=== TEXT FOR ANALYSIS ===
##########


(31) Certainly this result could not have been intended by the legislature. Nor do I believe that any New Mexico court would impose the $12,500 limit on a fee for a tort case. But the above observations point out the need to recognize that Section 52-1-54 governs only fees for claims for compensation benefits, leaving fees for tort claims to the contract between the attorney and client.

(32) Even if the impact of Section 52-1-54 on tort-litigation fees is confined by applying it only to reimbursement disputes, striking anomalies in the law arise. I have already mentioned one result: the $12,500 limit would restrict what the attorney could be paid for defending a reimbursement claim, regardless of the attorney-client fee contract for the tort claim. A more serious problem is that permitting an award of attorney’s fees under Section 52-1-54 for representation in a reimbursement dispute creates a glaring distinction between proceedings in district court and proceedings before the workers’ compensation administration with respect to reimbursement claims — a distinction that could greatly encourage forum shopping. Although I do not question that the workers’ compensation administration has jurisdiction to decide reimbursement claims, that jurisdiction is shared with the district court in which the tort claim was resolved. See Fernandez v. Ford Motor Co., 118 N.M. 100, 106-07, 879 P.2d 101, 107-08 (Ct.App.1994). Yet, an attorney’s fee award under Section 52-1-54 is permissible only when the jurisdiction of the workers’ compensation administration is invoked to resolve a dispute or approve a settlement. See § 52-l-54(B), (C), (E), (G). A district court has no authority to award an attorney’s fee under Section 52-1-54. Thus, when a worker’s attorney wishes to obtain extra-contractual attorney’s fees — from both the worker and the employer/insurer — for defending against a reimbursement claim, the attorney will seek to litigate the matter before the workers’ compensation administration. (I will assume that it is ethical for the worker’s attorney to select the forum that will increase what the client will owe as a fee.) The employer/insurer, on the other hand, will seek to have the matter placed first before the district court. A race to the desired forum will ensue.

##########

=== TASKS TO PERFORM ===
#1 List every subsection of Section 52-1-54 that the court opinion excerpt cites.
#2 According to the court opinion excerpt, which court shares jurisdiction over reimbursement claims with the workers' compensation administration?
The listing after this point is separate material, unrelated to the court opinion excerpt.

##########

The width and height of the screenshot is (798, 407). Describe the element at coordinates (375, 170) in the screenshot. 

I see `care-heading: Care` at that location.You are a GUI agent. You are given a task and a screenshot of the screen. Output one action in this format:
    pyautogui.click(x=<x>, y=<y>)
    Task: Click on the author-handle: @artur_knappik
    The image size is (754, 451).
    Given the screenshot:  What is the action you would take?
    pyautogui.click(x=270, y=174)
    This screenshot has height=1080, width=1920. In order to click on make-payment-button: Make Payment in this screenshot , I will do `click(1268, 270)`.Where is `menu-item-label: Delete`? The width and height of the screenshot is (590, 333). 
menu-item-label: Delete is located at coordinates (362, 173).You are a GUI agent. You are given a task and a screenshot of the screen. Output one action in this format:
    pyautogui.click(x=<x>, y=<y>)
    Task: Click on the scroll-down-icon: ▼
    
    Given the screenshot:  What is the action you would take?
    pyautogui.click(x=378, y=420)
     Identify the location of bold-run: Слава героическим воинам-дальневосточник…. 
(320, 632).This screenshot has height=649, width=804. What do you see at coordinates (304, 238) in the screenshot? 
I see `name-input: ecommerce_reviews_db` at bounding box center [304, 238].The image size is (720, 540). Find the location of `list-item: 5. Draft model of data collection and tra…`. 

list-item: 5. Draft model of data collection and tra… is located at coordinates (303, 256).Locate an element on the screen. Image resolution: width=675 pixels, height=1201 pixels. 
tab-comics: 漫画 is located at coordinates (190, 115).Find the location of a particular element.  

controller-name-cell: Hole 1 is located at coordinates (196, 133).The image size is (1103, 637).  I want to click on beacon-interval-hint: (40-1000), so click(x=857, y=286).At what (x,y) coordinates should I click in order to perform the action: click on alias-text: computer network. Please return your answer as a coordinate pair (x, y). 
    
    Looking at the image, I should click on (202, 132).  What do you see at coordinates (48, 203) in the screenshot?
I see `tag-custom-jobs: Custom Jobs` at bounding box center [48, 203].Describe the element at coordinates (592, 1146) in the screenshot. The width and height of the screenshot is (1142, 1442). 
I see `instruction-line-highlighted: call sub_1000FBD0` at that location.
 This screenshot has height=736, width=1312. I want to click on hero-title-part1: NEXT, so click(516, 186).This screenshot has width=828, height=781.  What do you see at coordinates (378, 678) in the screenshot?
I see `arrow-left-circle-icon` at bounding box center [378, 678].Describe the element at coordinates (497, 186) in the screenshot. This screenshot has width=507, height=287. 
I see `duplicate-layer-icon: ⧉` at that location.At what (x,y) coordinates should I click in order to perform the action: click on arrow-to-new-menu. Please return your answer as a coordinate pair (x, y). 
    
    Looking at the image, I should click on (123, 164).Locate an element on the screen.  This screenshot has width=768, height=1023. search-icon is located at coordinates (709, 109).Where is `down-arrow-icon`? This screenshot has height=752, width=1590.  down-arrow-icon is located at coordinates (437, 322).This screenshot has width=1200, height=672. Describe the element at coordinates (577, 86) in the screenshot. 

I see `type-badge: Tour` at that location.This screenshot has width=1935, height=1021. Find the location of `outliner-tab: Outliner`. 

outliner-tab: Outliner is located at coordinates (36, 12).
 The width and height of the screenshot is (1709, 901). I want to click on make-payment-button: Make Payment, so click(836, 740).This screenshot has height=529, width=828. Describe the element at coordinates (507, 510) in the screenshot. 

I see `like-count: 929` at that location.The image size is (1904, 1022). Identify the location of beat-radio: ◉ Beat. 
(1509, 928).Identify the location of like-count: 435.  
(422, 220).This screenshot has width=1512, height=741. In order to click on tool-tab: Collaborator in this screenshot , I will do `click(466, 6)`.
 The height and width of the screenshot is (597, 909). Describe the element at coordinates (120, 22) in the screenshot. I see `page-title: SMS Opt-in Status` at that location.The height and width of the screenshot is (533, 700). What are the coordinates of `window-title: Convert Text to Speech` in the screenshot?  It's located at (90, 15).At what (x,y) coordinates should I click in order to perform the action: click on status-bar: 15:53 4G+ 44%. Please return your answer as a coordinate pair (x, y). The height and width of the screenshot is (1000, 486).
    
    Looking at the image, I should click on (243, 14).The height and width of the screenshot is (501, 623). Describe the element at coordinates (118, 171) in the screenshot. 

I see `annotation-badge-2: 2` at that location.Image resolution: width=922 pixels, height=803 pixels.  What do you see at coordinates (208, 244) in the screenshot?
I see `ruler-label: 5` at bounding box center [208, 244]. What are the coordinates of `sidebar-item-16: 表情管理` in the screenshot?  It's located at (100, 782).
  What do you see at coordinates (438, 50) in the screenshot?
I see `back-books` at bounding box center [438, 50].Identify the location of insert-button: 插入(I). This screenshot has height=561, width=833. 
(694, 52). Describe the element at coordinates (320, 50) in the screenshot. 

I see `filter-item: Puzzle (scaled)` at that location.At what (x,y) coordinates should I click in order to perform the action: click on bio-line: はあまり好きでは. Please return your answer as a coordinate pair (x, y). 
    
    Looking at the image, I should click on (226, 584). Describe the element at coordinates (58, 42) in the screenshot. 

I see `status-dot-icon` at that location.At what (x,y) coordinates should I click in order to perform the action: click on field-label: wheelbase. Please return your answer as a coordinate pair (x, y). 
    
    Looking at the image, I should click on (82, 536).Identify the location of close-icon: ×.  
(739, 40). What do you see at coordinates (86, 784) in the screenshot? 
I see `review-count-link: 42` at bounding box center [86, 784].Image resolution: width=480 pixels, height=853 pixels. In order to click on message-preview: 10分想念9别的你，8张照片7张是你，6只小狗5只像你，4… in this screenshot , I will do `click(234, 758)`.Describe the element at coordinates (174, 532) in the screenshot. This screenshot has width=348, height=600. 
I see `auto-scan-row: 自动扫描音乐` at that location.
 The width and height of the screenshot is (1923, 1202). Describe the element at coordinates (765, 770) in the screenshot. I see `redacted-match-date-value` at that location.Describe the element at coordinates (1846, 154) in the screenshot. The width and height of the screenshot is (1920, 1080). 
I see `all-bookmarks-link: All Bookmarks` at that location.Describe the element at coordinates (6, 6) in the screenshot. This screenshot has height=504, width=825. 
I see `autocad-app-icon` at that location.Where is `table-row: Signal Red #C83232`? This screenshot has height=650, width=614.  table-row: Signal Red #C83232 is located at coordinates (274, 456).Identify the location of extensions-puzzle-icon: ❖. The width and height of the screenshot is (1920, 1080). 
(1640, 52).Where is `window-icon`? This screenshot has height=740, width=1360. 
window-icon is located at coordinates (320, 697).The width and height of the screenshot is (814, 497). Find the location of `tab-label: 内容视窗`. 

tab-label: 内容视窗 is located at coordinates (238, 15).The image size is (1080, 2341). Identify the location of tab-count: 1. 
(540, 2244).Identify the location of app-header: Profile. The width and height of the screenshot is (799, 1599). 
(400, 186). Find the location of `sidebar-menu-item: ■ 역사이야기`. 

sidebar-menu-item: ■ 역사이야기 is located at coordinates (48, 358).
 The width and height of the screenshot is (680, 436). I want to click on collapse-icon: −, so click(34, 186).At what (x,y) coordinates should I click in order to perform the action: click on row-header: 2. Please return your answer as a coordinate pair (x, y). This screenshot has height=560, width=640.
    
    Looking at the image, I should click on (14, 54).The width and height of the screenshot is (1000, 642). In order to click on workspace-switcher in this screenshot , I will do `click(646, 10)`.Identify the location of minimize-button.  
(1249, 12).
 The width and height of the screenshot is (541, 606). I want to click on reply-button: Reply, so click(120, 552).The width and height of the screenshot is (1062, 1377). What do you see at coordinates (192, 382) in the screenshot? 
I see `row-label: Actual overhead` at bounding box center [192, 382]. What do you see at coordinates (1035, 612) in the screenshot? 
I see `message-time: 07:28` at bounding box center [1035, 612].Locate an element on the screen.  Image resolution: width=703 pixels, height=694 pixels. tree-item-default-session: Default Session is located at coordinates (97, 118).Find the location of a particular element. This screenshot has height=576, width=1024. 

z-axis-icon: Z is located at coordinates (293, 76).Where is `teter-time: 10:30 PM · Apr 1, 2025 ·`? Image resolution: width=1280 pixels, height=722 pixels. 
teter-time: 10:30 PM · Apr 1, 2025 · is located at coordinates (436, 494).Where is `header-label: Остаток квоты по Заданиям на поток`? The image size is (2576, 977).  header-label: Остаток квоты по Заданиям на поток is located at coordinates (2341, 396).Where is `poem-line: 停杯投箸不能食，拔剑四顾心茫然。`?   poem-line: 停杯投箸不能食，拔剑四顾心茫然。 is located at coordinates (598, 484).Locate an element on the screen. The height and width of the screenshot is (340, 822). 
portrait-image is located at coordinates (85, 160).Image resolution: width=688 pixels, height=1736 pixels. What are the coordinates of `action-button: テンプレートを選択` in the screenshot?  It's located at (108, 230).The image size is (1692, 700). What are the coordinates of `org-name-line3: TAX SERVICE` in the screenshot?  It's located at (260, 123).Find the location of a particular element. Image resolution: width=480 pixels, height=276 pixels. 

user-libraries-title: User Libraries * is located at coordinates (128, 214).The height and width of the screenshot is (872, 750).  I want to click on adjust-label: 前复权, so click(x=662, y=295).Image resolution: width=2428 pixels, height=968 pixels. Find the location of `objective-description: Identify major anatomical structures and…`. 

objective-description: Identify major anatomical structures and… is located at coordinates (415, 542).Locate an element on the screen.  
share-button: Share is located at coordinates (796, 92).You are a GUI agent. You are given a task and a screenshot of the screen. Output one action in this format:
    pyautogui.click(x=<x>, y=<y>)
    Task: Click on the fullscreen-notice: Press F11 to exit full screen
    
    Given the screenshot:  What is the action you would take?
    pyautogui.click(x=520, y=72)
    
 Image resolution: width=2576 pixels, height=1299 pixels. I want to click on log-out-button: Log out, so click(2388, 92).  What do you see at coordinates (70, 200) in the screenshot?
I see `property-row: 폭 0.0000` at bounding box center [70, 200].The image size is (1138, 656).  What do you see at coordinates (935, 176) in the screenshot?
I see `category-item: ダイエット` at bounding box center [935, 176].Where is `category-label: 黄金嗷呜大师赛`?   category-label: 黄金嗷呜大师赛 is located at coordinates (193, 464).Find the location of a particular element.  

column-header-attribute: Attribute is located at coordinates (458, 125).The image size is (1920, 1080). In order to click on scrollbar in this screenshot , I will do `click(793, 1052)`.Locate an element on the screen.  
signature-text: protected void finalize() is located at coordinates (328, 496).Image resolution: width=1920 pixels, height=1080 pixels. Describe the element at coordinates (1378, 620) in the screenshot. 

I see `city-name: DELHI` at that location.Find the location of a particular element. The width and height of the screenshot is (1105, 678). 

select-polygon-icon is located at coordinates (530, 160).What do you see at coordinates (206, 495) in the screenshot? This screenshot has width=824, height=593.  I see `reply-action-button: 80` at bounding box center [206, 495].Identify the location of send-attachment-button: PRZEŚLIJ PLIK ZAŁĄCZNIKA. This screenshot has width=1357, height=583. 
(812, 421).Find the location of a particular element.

##########

=== ANSWERS PER TASK ===
#1 (B), (C), (E), and (G)

#2 The district court in which the tort claim was resolved.